The morning after my parents moved into
the village, they were awoken at dawn by
a firm rapping on the front door. When my
mother opened it, she was confronted by
a statuesque, middle-aged woman in full
Fanny Craddock pan-stick make-up, who said
sharply: “I am Miss Metcalfe. You will buy
your bread and confectionaries from me.” It
was not a request, it was an order.
Miss Metcalfe was like a mafia don in a
floury pinny. Had she decided she was Tees
Businesswoman of the Year, no judge alive
would have dared tell her otherwise. Frankly,
she was so fearsome she made Lord Sugar
at his most irritable look like Mylene Klass
perusing a photo gallery of kittens wearing
bonnets.
Some businesses build brand loyalty
through excellence. She did it through terror.
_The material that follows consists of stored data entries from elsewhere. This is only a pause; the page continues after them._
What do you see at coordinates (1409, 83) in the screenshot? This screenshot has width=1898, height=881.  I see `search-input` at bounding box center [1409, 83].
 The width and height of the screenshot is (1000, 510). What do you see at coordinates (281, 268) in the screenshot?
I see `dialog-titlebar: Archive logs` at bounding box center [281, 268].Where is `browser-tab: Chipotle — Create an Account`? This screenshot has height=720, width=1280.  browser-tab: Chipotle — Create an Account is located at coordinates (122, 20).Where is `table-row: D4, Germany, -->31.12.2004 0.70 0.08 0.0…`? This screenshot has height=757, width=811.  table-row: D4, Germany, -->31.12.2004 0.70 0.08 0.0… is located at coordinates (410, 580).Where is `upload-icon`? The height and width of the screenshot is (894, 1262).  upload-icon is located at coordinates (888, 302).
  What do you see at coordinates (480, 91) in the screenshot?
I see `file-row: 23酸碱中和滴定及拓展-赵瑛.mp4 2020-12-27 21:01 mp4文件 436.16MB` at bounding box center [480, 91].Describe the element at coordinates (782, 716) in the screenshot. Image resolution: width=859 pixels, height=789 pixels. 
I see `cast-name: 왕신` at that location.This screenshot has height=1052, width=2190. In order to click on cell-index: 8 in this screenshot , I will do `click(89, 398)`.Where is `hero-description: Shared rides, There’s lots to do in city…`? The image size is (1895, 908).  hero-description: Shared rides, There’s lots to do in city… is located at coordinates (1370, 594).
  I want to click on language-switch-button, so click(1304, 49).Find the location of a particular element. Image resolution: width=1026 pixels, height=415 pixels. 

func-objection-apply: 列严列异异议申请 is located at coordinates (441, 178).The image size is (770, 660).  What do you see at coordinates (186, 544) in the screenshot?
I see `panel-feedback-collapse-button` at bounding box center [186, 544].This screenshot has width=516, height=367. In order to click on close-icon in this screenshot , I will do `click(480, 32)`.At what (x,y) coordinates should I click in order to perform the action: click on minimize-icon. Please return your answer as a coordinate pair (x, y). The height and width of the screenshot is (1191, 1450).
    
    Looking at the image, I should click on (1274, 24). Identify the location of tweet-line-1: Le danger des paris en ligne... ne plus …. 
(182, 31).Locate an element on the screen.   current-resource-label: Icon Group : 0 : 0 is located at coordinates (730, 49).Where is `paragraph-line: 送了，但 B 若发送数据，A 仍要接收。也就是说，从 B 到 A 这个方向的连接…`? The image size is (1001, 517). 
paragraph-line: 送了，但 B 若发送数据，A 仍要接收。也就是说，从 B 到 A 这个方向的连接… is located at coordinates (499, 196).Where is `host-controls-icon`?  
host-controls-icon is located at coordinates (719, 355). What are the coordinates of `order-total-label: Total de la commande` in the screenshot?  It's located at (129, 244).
Miss Metcalfe’s shop was next to a
greengrocer’s, whose proprietor was
suspected of placing his finger on the scales
when weighing out your sprouts.
Miss Metcalfe had no need for such
cunning. She made the hardest, heaviest and
densest bread in the universe. If you’d placed
it on an “I speak your weight” machine,
the device would have cried “Ouch!”. My
grandfather had a hernia lifting one of her
granary rolls.
Miss Metcalfe was aided by her younger
brother, a short toad-like man whose hair
was curled up on his head like a stuffed
ferret. He walked with a pronounced stoop –
the result, I expect, of lifting Miss Metcalfe’s
teacakes.
He spoke when he was given permission
- as if she had an invisible cigarette stuck
in the side of his mouth, a habit that gave
his speech a ventriloquial quality, so that
unsuspecting visitors to the shop would
often form the impression that it was not
he who had spoken to them but the plate of
hazelnut macaroons that sat on the left of the
counter, gathering dust.
These macaroons were not for sale, but
were an historical exhibit. They had served as
supplementary armoured cladding on the hull
of the HMS Hood when it was battling the
Bismarck.
Miss Metcalfe – true to the Yorkshire
stereotype – was incredibly thrifty with
ingredients. Neither the introduction of
rationing, nor its repeal, had made the
slightest difference to her recipes.
When you bought a currant bun from Miss
Metcalfe, you got just that – a bun with a
currant in it. The filling ran through her apple
pies like an ill-founded rumour. Once she
offered my mother a fruitcake we’d ordered
from her for Easter with the memorable
words: “It got a bit overdone, but you can
easily remove the black bits with a cheese-
grater.”
The quality of her goods made no
difference. Fear of Miss Metcalfe’s wrath
guaranteed repeat business. No villager
dared shop elsewhere.
When he reached the age of 80, Miss
Metcalfe’s brother risked a severe ear-
bashing by dying without her consent. Miss
Metcalfe elected to retire to Filey. The only
people who mourned her absence were local
manufacturers of protective footwear. No
winner of a Tees Businesswomen award will
come close to matching her, thank heavens.